Charles Lockwood, author of seven books on cities and architecture, has found thriving examples of the new breed. By some counts, at least two to three new Main Streets are being developed around every major U.S. metro area.

Why? Because "Americans hunger for community," an attempt "to create a public realm, a sense of place and identity out of anonymous suburban sprawl," Mr. Lockwood said.

And suburbs, competing for residents, jobs, conventions and tourists, see their new main streets as a way to make themselves recognizable -- and thus marketable.

The housing market's changed, too. Apartments and townhomes, especially those in walking distance of the new Main Streets, appeal to lots of people, including senior citizens who don't want to have to rely on automobiles.

Suburbs with walkable and pleasant town centers may become desirable as office locations.

Workers in most office parks have to drive through suburbia's increasingly congested roads for restaurants, shopping, entertainment. But office workers in these new town centers need only to step out of their building's front door.

The old-fashioned Main Street designs are proving a revitalization strategy for older suburbs experiencing decline. Park Forest, Ill., for example, watched its 695,000-square-foot Park Forest Center regional mall spiral downward with a 70-percent vacancy rate. The mall was bulldozed and now the town is building a new center.

Citizens are also playing a key role. When an entertainment "megamall" by American Dream was pushed for the heart of Silver Spring, local residents objected that they'd suffer congestion but no gain.

They prevailed. A friendlier remake of the Silver Spring plan includes a hotel and movie theaters, grocery and hardware stores and restaurants. And a start of interesting jobs: the American Film Institute and Discovery Channel have both announced they'll open offices there.

The new Main Streets do differ dramatically in size, type of suburb, character. Some are quite modest, others quite ambitious. Some hedge their bets a little: Valencia's new Town Center Drive does have a shopping mall at one end.

What's vital about the new town centers, argues Mr. Lockwood, is that they "are not outdoor shopping malls masquerading as Main Streets in name only." The legitimate ones will have a full range of everyday uses -- offices, shops, entertainment, hotels, housing -- and true civic institutions.

Popular library

Indeed, the stroke of genius in the new town square of Schaumburg, near Chicago's O'Hare Airport, isn't so much its attractive walkways and fountain, or variety of stores, or the 55-foot clock tower at the square's main entrance. It's the new town library, directly on the square, expected to draw 1 million visits a year.

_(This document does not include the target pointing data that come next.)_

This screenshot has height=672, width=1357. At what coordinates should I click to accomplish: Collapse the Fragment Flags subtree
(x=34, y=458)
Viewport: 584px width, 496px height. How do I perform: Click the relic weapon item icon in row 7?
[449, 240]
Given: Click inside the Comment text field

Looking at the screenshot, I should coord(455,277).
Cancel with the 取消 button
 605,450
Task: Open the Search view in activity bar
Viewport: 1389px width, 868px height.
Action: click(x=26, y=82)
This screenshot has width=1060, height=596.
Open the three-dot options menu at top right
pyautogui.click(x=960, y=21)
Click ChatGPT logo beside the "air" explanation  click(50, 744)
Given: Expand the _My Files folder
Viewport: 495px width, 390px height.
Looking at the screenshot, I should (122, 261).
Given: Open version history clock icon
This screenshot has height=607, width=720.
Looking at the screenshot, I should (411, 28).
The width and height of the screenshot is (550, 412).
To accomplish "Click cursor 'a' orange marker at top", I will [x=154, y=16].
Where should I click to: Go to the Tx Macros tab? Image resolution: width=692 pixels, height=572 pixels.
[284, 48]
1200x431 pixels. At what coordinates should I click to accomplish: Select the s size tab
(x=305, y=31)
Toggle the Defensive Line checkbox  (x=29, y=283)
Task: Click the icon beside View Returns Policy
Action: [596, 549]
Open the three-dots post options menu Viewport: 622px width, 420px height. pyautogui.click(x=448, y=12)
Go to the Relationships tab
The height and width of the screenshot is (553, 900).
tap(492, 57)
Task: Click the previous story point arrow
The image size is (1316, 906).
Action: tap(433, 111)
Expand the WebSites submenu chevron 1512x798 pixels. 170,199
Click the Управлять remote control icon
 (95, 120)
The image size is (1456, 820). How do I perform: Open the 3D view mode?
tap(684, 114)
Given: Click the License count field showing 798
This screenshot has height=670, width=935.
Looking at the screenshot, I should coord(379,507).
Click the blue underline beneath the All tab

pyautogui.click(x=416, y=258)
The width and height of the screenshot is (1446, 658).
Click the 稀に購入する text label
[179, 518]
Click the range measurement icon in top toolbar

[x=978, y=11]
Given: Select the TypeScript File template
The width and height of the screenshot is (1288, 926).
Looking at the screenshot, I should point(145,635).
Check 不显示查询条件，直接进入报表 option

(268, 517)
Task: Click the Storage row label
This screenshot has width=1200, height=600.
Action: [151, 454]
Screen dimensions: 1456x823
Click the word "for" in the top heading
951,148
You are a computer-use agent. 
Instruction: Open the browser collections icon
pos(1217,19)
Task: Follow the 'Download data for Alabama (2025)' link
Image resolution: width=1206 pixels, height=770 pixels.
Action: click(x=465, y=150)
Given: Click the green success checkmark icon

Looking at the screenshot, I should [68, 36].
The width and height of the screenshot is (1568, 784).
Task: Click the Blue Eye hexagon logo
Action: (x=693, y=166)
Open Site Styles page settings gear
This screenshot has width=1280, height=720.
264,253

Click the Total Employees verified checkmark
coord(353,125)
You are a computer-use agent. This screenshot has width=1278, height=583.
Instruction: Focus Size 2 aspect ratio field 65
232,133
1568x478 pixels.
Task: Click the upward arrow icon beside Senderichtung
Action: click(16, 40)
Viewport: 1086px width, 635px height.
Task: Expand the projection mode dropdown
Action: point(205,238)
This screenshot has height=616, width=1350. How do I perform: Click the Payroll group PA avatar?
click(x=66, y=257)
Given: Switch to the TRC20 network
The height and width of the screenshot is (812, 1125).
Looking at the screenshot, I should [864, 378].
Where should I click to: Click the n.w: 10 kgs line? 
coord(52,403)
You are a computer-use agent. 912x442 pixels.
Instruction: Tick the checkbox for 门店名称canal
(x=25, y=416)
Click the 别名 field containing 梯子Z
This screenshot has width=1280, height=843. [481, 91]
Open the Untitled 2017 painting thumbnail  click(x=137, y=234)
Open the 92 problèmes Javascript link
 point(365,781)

When you look at a new suburban Main Street, don't check for a particular architectural style, Mr. Lockwood said. Ignore such gimmicks as antique street lamps or fancy benches. Instead ask: Can you walk down sidewalks? Can you look into store windows? Do buildings come up to the street line? Are the streets speedways -- or are they safe and intimate? Are post offices and libraries there?

The formula is thus amazingly simple: friendly, accessible, civic. Not megastores or fantastic tourist centers. Just real towns. We built them for over two centuries. Why not again?

Neal R. Peirce is a syndicated columnist.